|The House of Dolls / Barbara Comyns|
London: Methuen, 1990, c1989
This is a book I picked up secondhand, partly on the strength of Barbara Comyns' name, and partly because of that wacky cover. It's a short novel so I read it pretty much straight away, and over one afternoon. It's an odd one!
Amy Doll is raising her 13 year old daughter Hetty alone, and to make ends meet she rents out the upper rooms of her house to four older women. Those four women, to make ends meet in their own turn, have taken to entertaining older gentlemen upstairs. Amy forbids Hetty from going upstairs after dark, and always has the radio on -- it's not so much what is going on that bothers her, it's that Hetty might twig.
But then a local policeman starts calling on Amy, and we can see what might happen...
The four women upstairs are evoked with their particular individual natures -- their quirks, rivalries, and reliance on one another are all delineated. They use their connections to the old boys network to find their clients, who seem to treat their parlour like an old-fashioned men's club, with a little extra on offer. These women are a bit haggard and brash; I don't think Comyns can write quiet or dull. Their stories are sad, though: the difficulties of older women making their way in life are made clear.
Comyns was in her 80s when she wrote this, her last book, so perhaps it has some personal knowledge behind what it was like to scrabble for survival. But this book isn't like her much earlier and much better known titles. It doesn't have the strange energy or surreality of The Vet's Daughter, for example. It is more situated in everyday life, with reality grounding the events.

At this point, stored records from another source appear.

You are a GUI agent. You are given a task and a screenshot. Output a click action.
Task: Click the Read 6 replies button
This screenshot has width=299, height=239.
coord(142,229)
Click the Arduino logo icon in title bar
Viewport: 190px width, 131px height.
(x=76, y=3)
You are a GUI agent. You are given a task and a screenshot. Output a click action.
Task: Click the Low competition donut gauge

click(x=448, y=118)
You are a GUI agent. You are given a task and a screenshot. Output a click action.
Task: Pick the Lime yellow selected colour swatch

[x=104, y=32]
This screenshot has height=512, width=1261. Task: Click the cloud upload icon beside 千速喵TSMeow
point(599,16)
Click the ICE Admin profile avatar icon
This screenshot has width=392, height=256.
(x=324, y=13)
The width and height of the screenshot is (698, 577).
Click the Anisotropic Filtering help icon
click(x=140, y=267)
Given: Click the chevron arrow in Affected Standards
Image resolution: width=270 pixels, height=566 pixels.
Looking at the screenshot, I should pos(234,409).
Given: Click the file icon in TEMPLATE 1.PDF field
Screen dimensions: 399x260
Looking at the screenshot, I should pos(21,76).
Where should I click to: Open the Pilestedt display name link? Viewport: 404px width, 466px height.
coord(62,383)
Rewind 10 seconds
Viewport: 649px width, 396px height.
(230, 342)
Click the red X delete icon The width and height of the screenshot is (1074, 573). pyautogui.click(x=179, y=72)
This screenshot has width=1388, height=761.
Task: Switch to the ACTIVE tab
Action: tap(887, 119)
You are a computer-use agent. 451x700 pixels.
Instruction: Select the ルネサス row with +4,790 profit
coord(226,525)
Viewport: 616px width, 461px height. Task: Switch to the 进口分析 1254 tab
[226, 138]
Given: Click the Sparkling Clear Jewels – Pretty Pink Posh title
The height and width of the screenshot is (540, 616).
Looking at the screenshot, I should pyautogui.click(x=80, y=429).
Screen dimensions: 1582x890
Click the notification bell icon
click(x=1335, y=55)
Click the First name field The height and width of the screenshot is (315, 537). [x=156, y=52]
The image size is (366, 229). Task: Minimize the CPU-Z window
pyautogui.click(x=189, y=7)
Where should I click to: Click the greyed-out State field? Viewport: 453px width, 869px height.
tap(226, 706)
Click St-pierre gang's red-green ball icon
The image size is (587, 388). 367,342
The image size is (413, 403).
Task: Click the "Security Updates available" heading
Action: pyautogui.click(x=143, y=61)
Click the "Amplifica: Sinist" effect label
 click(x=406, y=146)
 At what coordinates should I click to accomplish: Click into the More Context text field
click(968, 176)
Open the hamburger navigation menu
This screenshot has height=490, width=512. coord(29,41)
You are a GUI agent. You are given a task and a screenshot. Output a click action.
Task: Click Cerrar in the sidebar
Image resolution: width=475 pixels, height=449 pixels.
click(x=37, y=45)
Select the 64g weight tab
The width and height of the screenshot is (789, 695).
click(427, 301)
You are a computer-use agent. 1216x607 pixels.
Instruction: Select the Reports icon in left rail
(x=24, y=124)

The characters are an interesting study, and Hetty is the innocent figure in all of this, which offsets the grimness found even in the frivolity of the women's parties. It's all about women, how they manage, how they change, how they can shape what lies ahead (or not). That's what most intrigued me about this story. It wasn't spectacular, but it wasn't a bad read either, offering some themes to gnaw on afterward.